REAL INSIGHT - Property Update - September 2011
unplanned headlines
Planning is enjoying a high profile in the national media. Developers have moved from serious concern over localism empowering Nimbys to defending Government ministers against Middle England. What on earth is going on with the planning reforms?
The realities of the Bill do not live up to the worst fears of the industry, although challenges will certainly remain. Localism places as many burdens on local councils and neighbourhoods as it grants powers. With Royal Assent expected in November, the principle of financial incentives being material considerations looks likely to survive: ministers insist it simply states the status quo and minimises the risk of judicial review where the New Homes Bonus has been a driver for growth.
Councils have been calling for the promised powers to set their own planning fees in the light of cuts. Westminster is a leading example where fees barely meet half of the costs of the department. Some brave businesses have even supported such calls when faced with the real risk of loss of planning expertise and capacity.
The NPPF has caused most of the furore, with the National Trust, CPRE and several newspapers attacking the new "presumption in favour of sustainable development", which critics have claimed is a developer’s free-for-all.
It is easy to forget in the debate that councils with up-to-date local plans do not apply the presumption. Their plans will be specific to their area and planning minister Greg Clark has clearly indicated that transitional provisions will give councils who are actively trying to adopt plans time to complete the process. Any time window for a free-for-all may be very short indeed. However, the National Trust’s campaign is a stark illustration of the risks for Councils not embracing their localism duties.
Critics are also concerned that in trimming over 1,000 pages of policy down to a mere 58, key principles have been lost. Debates rage over the difference between land of least environmental value and brownfield land, and over the relative weight between growth and protection.
But the nuances of single words or phrases in planning polices have always been argued over, so why should the current consultation be any different?
Construction Alert: get your Act together
From 1 October 2011, the law regarding payments under construction contracts and the resolution of construction disputes by statutory adjudication will change. As a consequence, the terms of all construction contracts (including consultants' appointments) will need to be amended.
Published construction contracts are to be updated. The JCT has already issued a revised suite of its building contracts (the 2011 edition) addressing the changes in the law.
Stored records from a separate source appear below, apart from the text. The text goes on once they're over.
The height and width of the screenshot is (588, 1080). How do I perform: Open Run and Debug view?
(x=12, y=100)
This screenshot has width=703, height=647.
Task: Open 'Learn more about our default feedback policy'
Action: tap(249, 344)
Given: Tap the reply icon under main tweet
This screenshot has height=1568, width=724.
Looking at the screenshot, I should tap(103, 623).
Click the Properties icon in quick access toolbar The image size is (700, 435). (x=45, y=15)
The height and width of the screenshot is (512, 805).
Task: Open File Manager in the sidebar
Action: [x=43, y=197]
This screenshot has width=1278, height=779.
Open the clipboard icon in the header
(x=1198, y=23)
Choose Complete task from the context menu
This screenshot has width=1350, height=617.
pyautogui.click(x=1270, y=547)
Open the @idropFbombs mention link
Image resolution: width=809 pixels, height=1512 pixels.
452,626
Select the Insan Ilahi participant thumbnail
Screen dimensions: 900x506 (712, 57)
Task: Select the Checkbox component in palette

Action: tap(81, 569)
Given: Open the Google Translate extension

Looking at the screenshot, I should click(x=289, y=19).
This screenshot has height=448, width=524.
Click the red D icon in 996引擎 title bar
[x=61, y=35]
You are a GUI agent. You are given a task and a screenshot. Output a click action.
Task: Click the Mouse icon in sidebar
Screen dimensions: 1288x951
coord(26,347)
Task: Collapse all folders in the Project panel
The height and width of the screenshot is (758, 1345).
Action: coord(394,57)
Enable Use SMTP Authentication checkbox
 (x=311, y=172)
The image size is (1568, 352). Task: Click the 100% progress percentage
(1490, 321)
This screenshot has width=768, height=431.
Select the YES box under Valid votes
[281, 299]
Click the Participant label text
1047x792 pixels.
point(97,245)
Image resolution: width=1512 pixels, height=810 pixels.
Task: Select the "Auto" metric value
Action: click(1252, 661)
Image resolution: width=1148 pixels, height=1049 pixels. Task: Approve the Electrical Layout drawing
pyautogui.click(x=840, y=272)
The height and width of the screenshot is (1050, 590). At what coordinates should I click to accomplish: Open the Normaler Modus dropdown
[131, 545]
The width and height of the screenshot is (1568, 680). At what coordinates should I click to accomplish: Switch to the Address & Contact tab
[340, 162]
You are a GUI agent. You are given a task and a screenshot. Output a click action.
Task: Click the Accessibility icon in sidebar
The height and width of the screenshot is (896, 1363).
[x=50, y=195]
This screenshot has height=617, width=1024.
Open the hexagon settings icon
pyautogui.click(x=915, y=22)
Contracts that are not updated will have default terms implied into them.
The changes come into force by way of the Local Democracy, Economic Development and Construction Act 2009 which amends the Housing Grants, Construction and Regeneration Act 1996. The amended Act will now apply to oral contracts (previously it applied only to contracts in writing or evidenced in writing). This means that parties will now be able to refer disputes under oral construction contracts to adjudication, which in turn will lead to a higher reliance on witness evidence.
Contracts with residential occupiers are still excluded.
Payments will now be triggered by a notice given by the payer or the payee. If the payer fails to provide a payment notice when required, the payee may issue their own payment notice. So, in some circumstances, payments will be triggered by notices issued by contractors and sub-contractors, not just by employers and their representatives.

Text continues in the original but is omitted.